*Stored data entries*:
= Beginning of Section =
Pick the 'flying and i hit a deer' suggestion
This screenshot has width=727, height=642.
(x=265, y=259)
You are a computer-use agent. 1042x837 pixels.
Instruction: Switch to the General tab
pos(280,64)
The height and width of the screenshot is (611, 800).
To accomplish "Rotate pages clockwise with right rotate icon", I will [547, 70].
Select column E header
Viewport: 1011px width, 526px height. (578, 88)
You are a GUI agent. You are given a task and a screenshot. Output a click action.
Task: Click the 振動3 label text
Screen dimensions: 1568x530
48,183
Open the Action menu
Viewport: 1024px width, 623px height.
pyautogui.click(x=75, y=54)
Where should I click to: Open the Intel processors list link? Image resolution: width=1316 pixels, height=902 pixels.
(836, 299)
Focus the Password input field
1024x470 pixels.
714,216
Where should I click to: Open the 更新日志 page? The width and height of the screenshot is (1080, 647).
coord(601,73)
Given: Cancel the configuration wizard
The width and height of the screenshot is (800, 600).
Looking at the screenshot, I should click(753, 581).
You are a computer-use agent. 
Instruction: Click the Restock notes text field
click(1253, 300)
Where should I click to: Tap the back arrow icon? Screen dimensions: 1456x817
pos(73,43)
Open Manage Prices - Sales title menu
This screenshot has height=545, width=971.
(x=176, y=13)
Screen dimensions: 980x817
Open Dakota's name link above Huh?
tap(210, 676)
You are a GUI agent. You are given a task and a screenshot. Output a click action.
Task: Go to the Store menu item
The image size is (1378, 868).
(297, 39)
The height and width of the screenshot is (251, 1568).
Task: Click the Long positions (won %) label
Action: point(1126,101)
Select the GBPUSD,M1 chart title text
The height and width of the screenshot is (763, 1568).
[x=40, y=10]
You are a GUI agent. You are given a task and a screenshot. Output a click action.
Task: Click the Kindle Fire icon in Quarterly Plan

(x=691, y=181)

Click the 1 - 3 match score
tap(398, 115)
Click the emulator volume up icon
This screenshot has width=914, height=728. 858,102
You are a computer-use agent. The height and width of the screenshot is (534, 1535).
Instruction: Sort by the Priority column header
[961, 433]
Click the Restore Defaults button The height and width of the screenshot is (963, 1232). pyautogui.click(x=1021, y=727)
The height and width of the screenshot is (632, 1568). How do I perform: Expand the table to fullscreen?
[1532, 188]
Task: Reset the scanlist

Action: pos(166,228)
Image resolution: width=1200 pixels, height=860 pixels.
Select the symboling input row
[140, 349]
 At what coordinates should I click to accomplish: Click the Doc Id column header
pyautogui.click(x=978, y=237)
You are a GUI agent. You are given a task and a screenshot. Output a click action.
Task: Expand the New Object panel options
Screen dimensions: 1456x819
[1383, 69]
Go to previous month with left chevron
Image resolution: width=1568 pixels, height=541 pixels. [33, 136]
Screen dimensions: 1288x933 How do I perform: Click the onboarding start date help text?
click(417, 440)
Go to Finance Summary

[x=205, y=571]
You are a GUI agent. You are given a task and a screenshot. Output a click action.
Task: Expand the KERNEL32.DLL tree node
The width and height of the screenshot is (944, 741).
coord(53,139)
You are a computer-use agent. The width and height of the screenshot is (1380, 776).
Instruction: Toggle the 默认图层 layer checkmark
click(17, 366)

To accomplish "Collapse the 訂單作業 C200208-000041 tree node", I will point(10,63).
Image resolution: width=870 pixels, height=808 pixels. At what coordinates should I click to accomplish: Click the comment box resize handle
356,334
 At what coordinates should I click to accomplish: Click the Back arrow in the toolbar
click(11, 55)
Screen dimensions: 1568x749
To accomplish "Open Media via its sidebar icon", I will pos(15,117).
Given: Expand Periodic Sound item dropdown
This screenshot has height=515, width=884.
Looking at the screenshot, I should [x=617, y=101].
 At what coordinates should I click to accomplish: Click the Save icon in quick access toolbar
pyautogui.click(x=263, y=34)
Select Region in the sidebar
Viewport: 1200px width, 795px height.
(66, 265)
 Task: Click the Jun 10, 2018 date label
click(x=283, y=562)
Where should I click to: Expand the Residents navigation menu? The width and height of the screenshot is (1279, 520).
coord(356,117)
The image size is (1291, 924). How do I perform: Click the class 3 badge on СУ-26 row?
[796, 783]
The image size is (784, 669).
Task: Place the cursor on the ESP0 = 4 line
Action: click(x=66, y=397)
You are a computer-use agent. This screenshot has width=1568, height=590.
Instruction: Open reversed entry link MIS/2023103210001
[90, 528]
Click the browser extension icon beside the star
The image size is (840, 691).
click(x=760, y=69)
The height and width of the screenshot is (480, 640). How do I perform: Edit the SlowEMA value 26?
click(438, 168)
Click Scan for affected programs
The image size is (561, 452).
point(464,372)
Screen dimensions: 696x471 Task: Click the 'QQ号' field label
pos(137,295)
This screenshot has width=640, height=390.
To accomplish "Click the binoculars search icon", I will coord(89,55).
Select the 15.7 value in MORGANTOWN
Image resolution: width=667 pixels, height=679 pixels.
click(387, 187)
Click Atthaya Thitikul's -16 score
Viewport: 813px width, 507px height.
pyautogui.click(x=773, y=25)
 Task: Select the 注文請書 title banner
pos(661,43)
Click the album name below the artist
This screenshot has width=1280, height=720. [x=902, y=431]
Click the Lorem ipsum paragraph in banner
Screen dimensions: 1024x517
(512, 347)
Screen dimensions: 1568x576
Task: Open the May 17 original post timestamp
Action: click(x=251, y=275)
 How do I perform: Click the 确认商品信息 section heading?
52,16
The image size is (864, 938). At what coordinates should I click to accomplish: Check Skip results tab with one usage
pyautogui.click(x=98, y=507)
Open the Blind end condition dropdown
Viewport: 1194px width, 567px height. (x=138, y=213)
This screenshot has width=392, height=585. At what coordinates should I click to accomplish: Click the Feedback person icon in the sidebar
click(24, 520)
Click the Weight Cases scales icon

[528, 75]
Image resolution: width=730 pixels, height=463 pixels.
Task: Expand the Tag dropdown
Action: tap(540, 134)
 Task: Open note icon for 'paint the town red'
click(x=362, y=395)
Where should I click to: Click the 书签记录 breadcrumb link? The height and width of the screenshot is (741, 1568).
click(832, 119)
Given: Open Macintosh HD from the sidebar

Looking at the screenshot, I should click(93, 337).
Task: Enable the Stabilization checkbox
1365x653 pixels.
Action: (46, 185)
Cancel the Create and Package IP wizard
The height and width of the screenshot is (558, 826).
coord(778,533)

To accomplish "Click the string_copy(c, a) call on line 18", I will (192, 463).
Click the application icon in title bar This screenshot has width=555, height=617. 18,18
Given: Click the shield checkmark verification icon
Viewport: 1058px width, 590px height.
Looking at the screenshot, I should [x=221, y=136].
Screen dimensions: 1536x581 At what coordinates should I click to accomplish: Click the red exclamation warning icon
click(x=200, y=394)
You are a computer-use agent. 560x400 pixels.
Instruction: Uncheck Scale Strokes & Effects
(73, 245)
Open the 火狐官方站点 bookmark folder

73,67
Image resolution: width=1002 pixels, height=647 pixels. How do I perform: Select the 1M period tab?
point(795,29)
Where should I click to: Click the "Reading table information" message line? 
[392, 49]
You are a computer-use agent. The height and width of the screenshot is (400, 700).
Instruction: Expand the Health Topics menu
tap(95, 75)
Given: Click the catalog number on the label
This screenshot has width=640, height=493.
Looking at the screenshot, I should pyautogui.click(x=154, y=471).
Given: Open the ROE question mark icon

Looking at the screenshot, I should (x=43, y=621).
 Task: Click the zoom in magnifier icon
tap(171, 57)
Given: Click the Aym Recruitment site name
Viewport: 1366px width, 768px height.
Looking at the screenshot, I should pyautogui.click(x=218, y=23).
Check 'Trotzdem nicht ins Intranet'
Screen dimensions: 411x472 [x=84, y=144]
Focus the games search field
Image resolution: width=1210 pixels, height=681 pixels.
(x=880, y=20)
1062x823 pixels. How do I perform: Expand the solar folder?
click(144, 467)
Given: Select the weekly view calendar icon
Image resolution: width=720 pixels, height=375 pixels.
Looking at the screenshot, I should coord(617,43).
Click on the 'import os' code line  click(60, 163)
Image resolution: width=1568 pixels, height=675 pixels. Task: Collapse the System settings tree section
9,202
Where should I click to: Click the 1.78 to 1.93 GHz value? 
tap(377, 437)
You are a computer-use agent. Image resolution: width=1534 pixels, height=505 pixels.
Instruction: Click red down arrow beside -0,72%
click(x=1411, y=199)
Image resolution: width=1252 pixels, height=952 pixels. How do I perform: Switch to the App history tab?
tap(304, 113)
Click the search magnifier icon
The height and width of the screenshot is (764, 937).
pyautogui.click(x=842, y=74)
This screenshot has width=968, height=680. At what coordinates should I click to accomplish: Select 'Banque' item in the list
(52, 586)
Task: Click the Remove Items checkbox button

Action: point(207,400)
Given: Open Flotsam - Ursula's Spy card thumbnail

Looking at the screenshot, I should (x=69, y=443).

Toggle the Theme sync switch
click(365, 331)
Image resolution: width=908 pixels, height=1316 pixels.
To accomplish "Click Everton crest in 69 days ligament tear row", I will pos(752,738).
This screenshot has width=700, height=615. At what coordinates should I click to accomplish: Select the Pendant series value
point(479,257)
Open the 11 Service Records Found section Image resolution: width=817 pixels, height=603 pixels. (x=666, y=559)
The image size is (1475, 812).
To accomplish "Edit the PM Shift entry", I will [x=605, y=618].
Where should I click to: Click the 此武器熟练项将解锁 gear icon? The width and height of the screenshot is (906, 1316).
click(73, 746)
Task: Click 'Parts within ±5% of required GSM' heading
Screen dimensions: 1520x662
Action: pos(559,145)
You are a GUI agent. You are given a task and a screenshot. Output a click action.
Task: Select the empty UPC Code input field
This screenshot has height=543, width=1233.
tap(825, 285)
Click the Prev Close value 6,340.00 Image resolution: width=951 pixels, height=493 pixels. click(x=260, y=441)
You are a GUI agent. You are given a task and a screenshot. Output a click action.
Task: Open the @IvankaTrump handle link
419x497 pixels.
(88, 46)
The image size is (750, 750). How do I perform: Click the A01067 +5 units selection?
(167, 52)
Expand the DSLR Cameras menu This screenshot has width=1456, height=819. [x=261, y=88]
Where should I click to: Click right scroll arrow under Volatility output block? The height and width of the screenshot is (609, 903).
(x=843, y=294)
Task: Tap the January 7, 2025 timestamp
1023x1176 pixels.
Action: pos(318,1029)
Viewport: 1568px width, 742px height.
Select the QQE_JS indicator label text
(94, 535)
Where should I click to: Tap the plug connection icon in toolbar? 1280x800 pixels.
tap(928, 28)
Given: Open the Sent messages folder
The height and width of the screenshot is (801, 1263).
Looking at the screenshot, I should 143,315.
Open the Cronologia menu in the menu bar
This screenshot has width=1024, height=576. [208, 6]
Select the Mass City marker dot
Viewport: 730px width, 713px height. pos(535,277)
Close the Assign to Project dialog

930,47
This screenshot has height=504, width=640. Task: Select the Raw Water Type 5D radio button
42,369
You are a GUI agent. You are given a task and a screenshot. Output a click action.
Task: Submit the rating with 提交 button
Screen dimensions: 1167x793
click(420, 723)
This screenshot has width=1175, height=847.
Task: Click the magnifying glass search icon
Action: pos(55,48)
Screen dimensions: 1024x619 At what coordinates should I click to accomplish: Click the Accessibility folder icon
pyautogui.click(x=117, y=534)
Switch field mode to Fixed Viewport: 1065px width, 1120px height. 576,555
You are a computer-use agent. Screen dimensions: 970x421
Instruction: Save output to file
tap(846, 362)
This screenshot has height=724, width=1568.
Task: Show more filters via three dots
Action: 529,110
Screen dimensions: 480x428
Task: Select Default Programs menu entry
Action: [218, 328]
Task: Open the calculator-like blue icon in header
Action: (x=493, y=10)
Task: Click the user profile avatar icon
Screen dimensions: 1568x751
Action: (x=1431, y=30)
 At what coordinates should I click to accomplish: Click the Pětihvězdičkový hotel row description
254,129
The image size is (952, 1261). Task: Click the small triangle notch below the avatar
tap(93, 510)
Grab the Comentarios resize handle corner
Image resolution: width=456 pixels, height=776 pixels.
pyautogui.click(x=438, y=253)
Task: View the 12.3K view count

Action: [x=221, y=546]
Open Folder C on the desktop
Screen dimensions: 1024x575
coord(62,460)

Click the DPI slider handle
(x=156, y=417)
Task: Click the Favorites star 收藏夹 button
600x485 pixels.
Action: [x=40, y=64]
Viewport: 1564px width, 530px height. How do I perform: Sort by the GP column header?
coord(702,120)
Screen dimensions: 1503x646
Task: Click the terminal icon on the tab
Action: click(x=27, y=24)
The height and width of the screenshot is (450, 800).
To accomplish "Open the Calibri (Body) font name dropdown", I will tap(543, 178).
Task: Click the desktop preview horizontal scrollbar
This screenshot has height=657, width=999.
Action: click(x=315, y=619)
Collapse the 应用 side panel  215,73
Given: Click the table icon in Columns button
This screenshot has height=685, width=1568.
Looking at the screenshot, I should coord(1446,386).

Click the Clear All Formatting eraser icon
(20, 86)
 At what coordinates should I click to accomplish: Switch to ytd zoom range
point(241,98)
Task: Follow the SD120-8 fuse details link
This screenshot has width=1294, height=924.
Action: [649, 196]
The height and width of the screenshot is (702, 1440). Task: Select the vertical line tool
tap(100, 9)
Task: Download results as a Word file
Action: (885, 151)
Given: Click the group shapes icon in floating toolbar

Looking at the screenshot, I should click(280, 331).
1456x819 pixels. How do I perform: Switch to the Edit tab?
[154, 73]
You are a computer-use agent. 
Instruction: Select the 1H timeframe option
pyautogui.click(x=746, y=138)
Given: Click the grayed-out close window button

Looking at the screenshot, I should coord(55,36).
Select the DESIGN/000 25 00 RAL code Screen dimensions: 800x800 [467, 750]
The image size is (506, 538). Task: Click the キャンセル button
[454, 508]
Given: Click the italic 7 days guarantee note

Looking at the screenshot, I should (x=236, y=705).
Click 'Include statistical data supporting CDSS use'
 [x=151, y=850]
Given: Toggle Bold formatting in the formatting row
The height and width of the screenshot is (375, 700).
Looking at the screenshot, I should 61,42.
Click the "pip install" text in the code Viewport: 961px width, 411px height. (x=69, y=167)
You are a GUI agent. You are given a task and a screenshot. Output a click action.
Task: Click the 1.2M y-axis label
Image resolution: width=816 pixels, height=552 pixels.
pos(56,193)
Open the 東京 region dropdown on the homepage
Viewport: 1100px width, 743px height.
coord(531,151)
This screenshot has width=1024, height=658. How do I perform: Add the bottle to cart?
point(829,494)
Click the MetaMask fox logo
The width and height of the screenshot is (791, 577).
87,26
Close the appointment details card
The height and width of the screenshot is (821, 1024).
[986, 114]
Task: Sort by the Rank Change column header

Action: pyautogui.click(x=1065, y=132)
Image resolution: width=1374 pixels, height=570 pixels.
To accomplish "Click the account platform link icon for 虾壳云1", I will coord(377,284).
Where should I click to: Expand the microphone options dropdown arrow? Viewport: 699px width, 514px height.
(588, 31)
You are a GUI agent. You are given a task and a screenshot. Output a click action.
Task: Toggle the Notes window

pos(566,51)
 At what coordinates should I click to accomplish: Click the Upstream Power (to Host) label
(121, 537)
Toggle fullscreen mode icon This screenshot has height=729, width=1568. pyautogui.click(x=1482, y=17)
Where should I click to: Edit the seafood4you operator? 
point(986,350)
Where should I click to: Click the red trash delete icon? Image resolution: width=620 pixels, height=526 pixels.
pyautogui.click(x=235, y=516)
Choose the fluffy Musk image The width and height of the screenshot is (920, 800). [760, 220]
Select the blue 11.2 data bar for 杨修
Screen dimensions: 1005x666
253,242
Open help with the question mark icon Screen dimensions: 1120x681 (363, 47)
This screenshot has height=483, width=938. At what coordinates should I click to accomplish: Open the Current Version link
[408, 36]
= End of Section =
Wherever the line holding "Where should I click to: Expand the Residents" falls in the entries above, copy exactly from it through the line holding "You are a computer-use agent. This", inclusive, and add nothing.

*OUTPUT FOR THIS TASK*:
Where should I click to: Expand the Residents navigation menu? The width and height of the screenshot is (1279, 520).
coord(356,117)
The image size is (1291, 924). How do I perform: Click the class 3 badge on СУ-26 row?
[796, 783]
The image size is (784, 669).
Task: Place the cursor on the ESP0 = 4 line
Action: click(x=66, y=397)
You are a computer-use agent. This screenshot has width=1568, height=590.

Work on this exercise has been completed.